== Exercise task ==
Return each line of the listing below that contains the string "Video".

== Material for the task ==
------------------------------------------------------------------------
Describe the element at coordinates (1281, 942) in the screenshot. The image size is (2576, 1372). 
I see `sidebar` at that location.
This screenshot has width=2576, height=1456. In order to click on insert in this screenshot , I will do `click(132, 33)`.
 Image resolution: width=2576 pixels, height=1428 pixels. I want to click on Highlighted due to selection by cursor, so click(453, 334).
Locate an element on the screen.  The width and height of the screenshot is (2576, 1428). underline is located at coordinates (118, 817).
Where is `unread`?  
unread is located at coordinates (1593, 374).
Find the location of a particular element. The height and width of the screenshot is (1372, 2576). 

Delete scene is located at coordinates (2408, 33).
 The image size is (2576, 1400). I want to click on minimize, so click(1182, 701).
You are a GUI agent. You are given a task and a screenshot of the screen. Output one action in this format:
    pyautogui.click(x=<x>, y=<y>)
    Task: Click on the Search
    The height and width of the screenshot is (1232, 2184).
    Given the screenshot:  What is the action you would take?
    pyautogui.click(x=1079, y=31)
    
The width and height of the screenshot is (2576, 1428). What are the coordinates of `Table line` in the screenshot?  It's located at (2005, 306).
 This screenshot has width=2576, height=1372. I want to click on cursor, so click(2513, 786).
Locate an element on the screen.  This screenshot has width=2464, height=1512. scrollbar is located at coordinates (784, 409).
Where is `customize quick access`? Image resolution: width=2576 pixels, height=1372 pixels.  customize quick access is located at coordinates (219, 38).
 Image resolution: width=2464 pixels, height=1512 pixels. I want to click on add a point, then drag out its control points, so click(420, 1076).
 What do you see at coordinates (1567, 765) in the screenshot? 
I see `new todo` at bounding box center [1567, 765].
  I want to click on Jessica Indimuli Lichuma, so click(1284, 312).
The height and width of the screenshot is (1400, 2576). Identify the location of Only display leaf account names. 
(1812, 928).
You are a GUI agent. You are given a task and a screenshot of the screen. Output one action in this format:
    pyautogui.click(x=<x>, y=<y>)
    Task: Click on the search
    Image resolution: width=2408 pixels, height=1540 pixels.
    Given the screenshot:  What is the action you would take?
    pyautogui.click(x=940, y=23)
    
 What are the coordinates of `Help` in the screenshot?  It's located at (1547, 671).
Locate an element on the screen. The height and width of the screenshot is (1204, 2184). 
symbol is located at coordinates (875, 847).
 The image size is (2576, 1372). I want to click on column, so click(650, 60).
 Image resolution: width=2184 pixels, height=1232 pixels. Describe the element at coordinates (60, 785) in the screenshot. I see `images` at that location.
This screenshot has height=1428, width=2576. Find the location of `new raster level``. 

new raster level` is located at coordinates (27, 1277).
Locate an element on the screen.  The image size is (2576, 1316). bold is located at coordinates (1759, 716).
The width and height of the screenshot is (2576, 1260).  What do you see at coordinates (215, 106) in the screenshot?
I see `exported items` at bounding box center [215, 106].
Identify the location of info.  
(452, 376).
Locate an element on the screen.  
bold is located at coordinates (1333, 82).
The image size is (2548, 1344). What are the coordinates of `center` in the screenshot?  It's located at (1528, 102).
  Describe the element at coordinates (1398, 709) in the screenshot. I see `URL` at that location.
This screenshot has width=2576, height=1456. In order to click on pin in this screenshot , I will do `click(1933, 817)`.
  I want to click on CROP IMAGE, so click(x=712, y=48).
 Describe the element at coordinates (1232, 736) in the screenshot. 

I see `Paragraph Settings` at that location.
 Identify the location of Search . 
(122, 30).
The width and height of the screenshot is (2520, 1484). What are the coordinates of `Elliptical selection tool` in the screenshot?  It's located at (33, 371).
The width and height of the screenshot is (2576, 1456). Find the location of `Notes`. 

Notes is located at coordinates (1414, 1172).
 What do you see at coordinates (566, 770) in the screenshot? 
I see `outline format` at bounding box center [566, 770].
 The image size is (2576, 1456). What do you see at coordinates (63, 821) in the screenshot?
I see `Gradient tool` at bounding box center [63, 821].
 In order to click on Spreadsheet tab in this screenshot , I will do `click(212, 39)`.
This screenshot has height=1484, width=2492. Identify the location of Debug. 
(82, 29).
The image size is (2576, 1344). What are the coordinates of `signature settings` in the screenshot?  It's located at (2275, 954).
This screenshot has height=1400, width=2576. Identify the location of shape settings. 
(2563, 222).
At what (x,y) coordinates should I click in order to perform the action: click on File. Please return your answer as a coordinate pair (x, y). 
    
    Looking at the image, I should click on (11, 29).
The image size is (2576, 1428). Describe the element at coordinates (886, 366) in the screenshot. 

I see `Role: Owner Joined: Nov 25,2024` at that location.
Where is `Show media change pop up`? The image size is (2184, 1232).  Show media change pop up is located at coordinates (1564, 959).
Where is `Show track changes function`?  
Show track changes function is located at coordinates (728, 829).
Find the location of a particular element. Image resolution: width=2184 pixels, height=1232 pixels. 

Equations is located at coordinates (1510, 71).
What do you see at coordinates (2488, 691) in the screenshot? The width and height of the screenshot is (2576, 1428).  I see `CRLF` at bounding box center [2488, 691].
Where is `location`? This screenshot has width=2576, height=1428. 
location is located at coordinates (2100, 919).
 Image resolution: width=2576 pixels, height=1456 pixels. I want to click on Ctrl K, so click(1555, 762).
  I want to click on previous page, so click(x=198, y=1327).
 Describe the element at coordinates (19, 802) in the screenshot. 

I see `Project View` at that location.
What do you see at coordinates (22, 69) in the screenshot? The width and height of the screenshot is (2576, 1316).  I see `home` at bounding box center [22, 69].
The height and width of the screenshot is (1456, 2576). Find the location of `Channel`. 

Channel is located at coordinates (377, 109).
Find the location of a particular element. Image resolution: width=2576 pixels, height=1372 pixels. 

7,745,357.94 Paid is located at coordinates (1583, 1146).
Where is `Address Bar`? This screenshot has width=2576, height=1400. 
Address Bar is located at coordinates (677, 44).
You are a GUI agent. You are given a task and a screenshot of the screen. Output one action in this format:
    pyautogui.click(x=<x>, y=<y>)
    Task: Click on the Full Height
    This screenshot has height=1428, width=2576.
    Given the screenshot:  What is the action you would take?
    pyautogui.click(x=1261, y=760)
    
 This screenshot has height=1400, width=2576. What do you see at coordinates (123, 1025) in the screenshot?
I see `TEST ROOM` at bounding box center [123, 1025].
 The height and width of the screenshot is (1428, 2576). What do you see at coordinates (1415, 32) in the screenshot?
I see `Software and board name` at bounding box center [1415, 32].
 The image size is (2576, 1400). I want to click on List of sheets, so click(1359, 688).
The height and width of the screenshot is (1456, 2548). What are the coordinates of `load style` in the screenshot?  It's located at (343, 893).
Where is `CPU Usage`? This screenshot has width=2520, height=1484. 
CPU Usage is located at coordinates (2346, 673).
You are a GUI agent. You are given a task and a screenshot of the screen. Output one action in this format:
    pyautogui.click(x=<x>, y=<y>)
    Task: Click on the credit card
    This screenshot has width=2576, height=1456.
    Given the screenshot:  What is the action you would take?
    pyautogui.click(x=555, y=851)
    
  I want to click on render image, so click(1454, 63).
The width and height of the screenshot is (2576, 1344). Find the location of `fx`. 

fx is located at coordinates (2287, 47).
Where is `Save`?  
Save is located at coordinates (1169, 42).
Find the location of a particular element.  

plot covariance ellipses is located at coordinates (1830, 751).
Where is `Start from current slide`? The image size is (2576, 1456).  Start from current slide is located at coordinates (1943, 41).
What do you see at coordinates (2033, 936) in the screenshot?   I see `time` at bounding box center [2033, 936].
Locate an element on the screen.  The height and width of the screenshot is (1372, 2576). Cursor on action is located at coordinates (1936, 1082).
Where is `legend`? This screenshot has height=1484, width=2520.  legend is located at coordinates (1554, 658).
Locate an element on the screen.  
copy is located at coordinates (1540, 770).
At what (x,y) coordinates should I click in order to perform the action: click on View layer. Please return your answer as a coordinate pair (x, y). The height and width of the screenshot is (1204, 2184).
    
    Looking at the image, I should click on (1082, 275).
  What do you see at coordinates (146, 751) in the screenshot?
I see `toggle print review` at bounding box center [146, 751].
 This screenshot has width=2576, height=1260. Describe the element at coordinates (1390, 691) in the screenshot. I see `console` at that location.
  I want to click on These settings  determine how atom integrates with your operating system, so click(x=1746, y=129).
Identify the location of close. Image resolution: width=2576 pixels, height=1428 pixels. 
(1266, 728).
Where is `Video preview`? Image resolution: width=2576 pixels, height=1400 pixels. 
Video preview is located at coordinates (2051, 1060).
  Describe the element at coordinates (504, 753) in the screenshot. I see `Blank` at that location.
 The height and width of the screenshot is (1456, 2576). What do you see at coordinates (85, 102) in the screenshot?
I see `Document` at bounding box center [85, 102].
------------------------------------------------------------------------
== Final result ==
Where is `Video preview`? Image resolution: width=2576 pixels, height=1400 pixels. 
Video preview is located at coordinates (2051, 1060).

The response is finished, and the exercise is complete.